Although the joy and positivity does not disappear, her voice takes on a more melancholy tone when she opens her phone to show me a picture of her daughter, Gabby, to whom she gave birth in jail.

“The courts told me I had to quit using [drugs] to keep her,” she says. “I told them I couldn’t, because that’s where I was at the time.”

The photo is two weeks old, taken in the home of Gabby’s adoptive parents in Santee.

“We look just like each other, don’t we?”

Gabby is 12 now. For the first few years of her life, Elsbury was allowed two visits per year. Last year was the first time she was invited to the house. The visits occur more frequently now. In the past month, they’ve seen each other twice.

“We’re Facebook friends,” Elsbury says proudly.

Recently, she moved to Lakeside to be closer to Gabby. Before the move, she’d been living in Pacific Beach with her mother (now seven years clean and sober, one year longer than Elsbury).

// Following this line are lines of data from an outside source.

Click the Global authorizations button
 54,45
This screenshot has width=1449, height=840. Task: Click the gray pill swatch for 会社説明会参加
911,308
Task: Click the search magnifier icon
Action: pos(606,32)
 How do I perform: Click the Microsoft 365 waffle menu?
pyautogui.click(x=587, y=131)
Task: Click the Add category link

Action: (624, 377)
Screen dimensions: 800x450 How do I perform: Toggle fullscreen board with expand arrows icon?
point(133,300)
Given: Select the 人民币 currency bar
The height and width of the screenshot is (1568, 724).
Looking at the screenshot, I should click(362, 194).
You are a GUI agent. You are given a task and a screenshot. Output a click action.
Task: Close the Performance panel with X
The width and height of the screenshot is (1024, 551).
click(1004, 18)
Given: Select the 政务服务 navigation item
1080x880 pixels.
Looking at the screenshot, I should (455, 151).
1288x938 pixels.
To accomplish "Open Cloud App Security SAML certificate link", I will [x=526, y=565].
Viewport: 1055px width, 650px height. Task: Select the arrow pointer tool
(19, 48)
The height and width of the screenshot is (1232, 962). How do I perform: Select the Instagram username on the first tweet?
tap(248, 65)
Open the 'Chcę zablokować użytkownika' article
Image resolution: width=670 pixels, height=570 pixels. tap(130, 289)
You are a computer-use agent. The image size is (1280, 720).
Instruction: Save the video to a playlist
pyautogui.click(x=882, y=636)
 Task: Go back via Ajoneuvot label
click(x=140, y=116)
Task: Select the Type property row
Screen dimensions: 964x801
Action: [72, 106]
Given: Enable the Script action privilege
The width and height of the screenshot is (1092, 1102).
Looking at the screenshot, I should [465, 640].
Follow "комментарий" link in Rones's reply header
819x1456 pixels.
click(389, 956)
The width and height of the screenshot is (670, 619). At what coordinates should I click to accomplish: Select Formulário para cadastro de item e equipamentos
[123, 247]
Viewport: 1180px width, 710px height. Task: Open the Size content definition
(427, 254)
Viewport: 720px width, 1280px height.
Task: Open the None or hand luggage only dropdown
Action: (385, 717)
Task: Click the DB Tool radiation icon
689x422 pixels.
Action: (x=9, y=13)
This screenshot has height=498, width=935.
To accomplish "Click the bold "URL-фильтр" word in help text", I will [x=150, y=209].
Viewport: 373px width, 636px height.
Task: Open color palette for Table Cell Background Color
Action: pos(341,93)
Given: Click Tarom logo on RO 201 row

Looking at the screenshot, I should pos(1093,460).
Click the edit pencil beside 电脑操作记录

“I have a boyfriend,” she says. “It’s time to be on my own.”

It’s just after 5:00 p.m., and the parking lot is crammed with cars. The automatic doors leading into the store hardly have time to shut before they open for someone else. The fluorescent lights inside glow brightly against the dreary winter evening. The occasional passerby strains to see what we’re looking at, huddled over Elsbury’s phone.

Again, she flips through pictures until she finds one of herself in a red dress, standing next to a man in slacks and a tie.

“His name is Jason. That was the night he took me to see Stomp,” she says. “I never went on a date like that.”

Elsbury also has photos of meat — and not just a couple. She scrolls through shot after shot of raw flank steaks and boneless New Yorks and ribeyes. She shows me pictures of a big seven-bone (shoulder of the cow), a whole hanging cow, and a boneless ribeye butterflied into the shape of a heart (which she used for a while as her Facebook profile photo).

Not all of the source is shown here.